A Tennessee zoo has launched a probe into the heartbreaking mystery death of 30 snakes, a lizard, and two other reptiles.
The animals were found unresponsive when workers arrived at the Knoxville Zoo Wednesday morning, said officials. Ultrasounds were conducted to detect if any of the animals’ tiny hearts were still beating. All of the creatures were in the same building, the Atlanta Journal Constitution reported. Nineteen reptiles that survived and were immediately evacuated. The building held most of the zoo’s snakes.
Three of the lost snakes were critically endangered species: the Louisiana pine snake, the Catalina Island rattlesnake and the Aruba Island rattlesnake. Zoo favorites killed included a forest cobra and an albino Eastern diamondback rattlesnake.
“This is a devastating and catastrophic loss to our zoo,” president and CEO of the zoo Lisa New said in a statement on Saturday. “These animals were important ambassadors who helped so many people understand the role snakes and lizards play in the balance of nature.”
New said the deaths also ended current “breeding programs for several endangered and threatened species. It is especially difficult for our herpetologists who have dedicated their careers to caring for and advocating for these animals.”
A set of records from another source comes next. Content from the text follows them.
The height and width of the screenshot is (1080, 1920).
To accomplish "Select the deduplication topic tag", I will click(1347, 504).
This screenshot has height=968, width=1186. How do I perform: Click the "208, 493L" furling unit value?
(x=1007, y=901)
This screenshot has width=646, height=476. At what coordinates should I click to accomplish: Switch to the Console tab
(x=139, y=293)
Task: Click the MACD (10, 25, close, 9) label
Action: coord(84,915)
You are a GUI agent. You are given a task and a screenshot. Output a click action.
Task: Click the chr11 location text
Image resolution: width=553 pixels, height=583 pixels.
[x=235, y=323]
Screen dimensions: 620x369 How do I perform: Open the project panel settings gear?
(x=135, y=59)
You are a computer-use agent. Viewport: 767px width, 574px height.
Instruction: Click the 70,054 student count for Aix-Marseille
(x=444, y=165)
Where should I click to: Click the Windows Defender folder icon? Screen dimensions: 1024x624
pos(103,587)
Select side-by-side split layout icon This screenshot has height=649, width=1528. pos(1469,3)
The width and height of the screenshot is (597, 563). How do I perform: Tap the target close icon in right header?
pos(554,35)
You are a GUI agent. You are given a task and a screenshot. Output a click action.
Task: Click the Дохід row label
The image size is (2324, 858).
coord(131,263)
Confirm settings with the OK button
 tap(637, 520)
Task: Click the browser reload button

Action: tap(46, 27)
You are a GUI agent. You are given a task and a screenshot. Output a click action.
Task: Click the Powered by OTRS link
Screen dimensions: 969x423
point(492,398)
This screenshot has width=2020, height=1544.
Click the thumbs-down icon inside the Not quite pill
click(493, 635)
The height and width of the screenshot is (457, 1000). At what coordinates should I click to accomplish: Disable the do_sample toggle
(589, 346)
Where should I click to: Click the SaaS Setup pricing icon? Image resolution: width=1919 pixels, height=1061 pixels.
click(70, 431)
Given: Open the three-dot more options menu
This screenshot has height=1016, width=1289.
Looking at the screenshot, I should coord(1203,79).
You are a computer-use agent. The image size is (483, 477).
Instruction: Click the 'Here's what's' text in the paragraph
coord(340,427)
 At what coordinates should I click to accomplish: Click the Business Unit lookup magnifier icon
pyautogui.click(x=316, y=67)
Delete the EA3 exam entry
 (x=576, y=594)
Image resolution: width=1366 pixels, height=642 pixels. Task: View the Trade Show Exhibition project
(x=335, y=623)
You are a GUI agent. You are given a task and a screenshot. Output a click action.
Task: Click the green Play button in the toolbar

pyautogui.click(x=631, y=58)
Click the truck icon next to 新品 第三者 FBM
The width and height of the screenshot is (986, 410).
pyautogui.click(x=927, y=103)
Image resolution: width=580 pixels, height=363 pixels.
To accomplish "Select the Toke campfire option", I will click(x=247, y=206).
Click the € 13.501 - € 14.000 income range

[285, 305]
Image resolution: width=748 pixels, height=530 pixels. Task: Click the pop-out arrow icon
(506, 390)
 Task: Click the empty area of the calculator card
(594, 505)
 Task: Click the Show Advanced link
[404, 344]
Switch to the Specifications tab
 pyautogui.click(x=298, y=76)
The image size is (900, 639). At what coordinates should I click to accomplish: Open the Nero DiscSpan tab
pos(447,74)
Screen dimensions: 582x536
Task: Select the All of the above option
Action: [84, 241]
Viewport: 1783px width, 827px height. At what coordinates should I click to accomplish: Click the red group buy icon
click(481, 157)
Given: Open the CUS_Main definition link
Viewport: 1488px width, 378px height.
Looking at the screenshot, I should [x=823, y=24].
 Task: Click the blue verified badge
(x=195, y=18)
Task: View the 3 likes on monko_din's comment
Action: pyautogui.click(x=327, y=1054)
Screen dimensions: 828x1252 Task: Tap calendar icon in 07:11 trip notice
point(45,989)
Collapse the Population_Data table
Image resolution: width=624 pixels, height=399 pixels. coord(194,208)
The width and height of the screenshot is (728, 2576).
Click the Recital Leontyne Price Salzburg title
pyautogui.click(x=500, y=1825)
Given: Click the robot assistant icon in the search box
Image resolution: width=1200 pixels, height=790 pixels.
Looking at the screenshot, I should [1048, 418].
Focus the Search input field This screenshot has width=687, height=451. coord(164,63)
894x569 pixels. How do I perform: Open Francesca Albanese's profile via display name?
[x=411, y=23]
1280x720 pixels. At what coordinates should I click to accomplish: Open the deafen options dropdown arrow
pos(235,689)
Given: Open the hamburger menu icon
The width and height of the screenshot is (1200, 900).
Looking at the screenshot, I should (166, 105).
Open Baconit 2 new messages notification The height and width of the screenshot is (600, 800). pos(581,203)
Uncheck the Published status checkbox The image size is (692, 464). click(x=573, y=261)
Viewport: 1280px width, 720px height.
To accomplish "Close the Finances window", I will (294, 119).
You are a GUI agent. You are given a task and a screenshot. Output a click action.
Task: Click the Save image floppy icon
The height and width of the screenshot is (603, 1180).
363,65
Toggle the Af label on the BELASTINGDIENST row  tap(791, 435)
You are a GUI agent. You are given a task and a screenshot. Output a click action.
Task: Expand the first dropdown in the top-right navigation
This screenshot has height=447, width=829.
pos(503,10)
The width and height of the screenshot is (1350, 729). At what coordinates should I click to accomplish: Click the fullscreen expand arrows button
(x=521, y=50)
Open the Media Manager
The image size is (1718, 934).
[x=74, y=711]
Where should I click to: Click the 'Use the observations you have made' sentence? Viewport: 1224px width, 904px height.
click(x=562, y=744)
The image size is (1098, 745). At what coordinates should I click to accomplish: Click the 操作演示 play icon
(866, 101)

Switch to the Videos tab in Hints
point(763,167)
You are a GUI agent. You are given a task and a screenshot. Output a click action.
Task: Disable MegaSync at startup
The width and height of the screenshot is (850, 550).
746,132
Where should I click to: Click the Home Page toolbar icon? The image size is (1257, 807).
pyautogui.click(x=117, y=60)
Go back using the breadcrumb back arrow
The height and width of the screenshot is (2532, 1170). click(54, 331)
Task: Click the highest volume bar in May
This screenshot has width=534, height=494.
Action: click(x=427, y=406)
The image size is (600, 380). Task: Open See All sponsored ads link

Veterinarians from the zoo and the University of Tennessee College of Veterinary Medicine are investigating the deaths, and inspectors are carefully examining the building.
“We don’t know exactly what occurred to cause this terrible event, but we do know it was isolated to a single building,” New noted. “We are continuing to investigate all the physical systems and conducting necropsies to see if we can gain any insight.”